Britain’s fighter aircraft fleet is set to shrink to its smallest in the RAF’s history as ageing jets retire by the end of the decade, a new analysis warns. Numbers will be squeezed to only around 127 front line combat jets at best under current plans to retire Britain’s Tornado GR4s and early model Typhoons in 2019, before new F-35 stealth fighters arrive.
Defence chiefs have already warned that the RAF’s fast jet fleet is stretched to the limit and the new analysis from IHS Jane’s warns it is “perverse” to cut numbers further. The RAF’s 87 remaining Tornados and 53 tranche 1 Typhoons are scheduled to retire in 2019. By then, only 15 to 20 of the new F-35B jump jets will have arrived according to the analysis. The resulting fleet will be “the lowest number that the RAF will have fielded since its creation in 1918”.

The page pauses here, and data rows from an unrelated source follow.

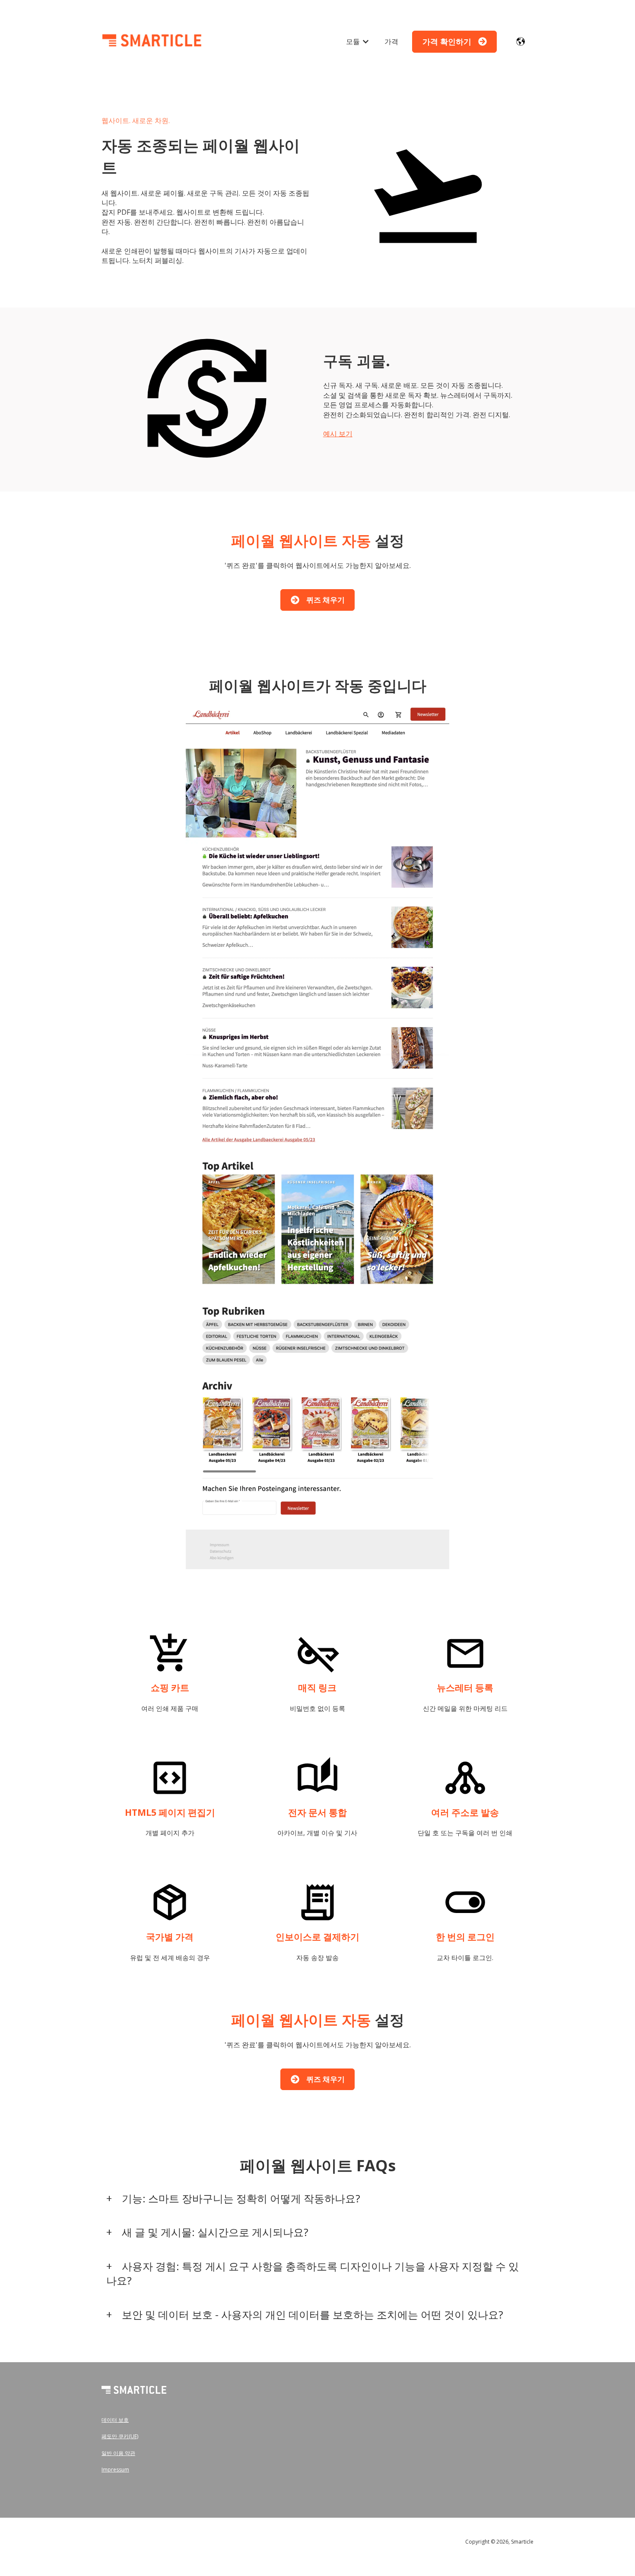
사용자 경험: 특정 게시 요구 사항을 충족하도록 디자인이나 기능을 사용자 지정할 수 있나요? (312, 2273)
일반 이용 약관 (118, 2453)
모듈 (353, 41)
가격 (391, 41)
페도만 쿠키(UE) (120, 2436)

The RAF’s reduced fighter fleet will be made up of technically advanced planes but “no aircraft, no matter how capable, can be in more than one place at any time”, said Gareth Jennings, aviation desk editor at Jane’s. RAF chiefs have already told David Cameron they are struggling to provide enough fast jets to protect UK airspace, patrol the Falklands, bolster Nato flights in Eastern Europe and fly strike missions over Iraq.The analysis says that with those threats unlikely to be resolved anytime soon, “the further loss of UK air power at such a precarious time as this seems somewhat perverse”.
You can say that again. But the current European and American consensus seems to be that the maintenance and expansion of the Welfare State is far more important than the preservation of the State itself. And in any case, what good are RAF fighter jets against an enemy that arrives every day at Heathrow, having flown commercial?